### Written exercise
Reproduce verbatim the lines beginning with the one containing "Open the #healthyfood hashtag" and running through the one containing "[x=146, y=530]", both included, leaving out the pictures.
— Begin Provided records —
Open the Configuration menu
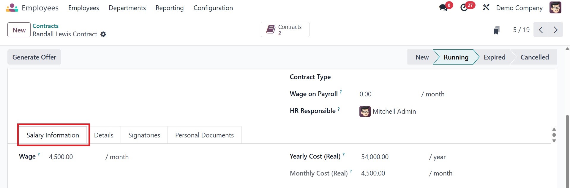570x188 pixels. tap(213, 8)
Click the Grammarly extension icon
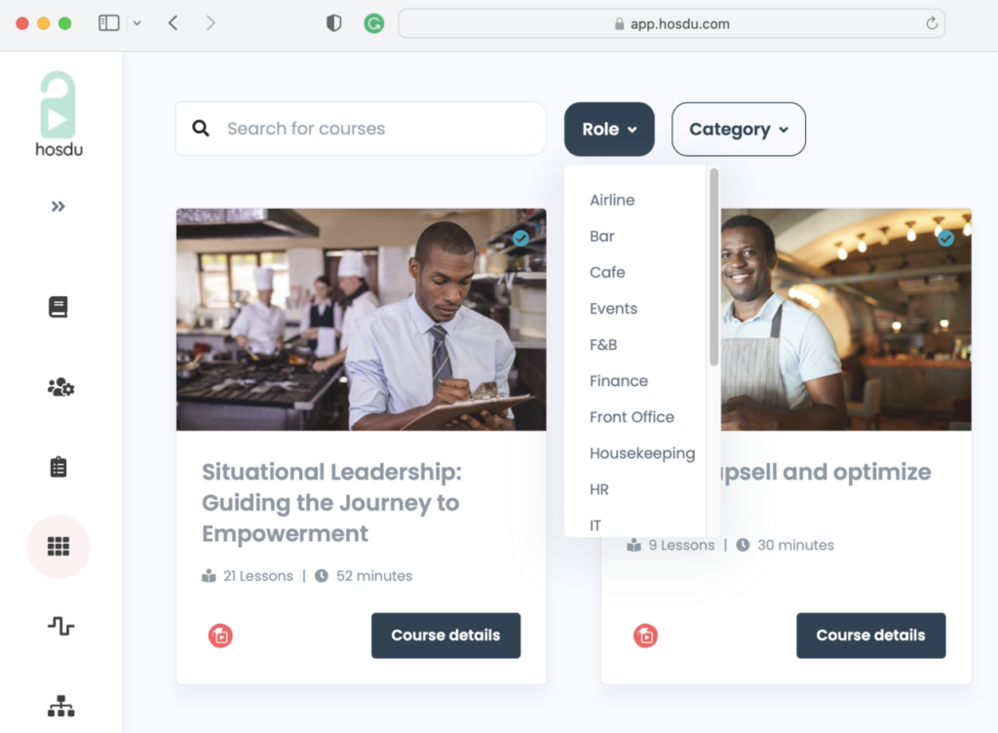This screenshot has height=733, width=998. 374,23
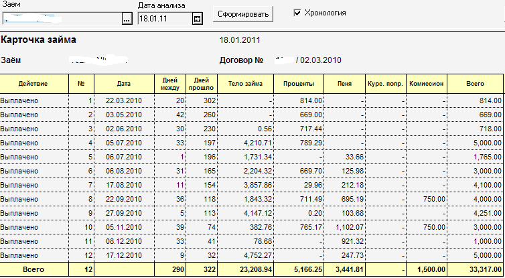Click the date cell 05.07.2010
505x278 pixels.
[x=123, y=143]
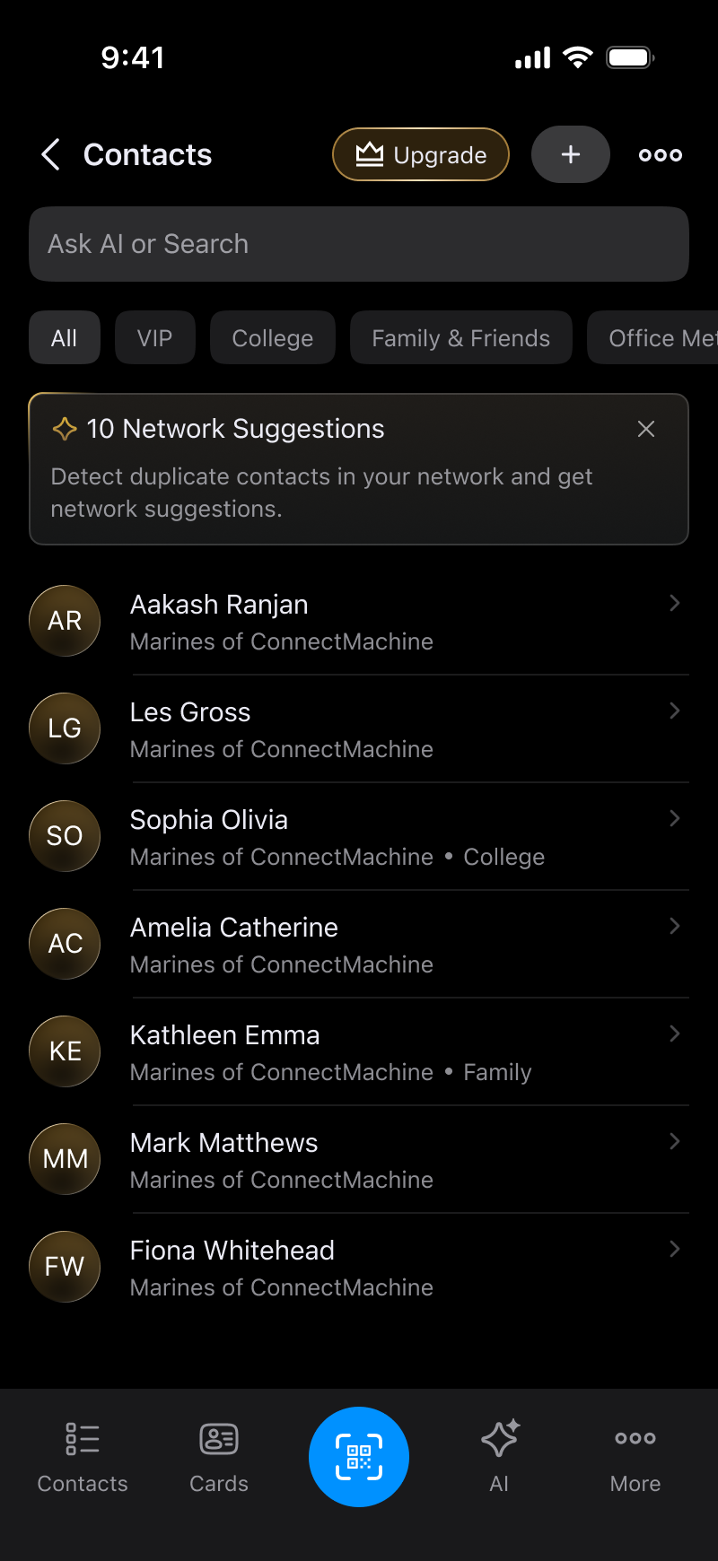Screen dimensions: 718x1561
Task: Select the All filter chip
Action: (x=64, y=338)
— End Provided records —
— Begin Provided records —
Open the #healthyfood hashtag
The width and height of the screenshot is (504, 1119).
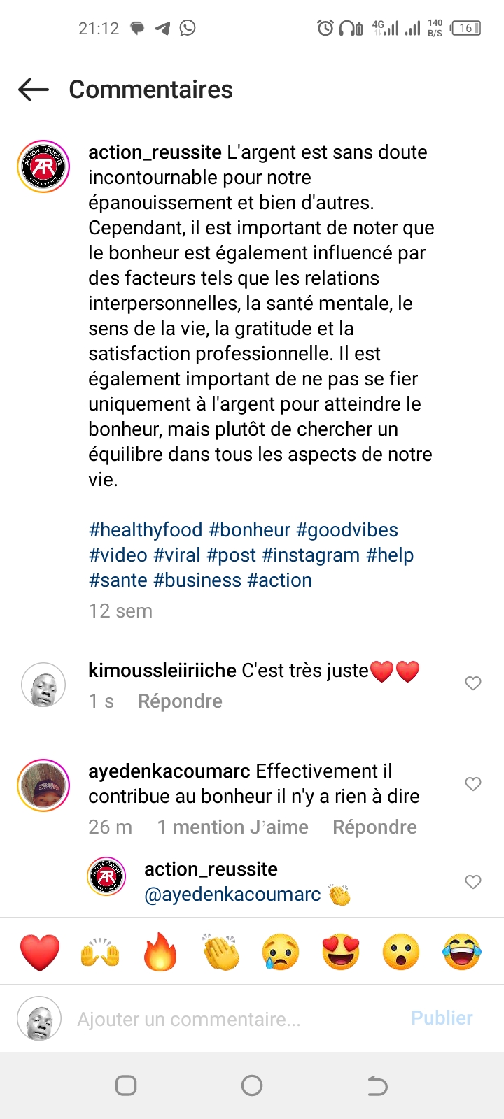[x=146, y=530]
— End Provided records —
### Result
Open the #healthyfood hashtag
The width and height of the screenshot is (504, 1119).
[x=146, y=530]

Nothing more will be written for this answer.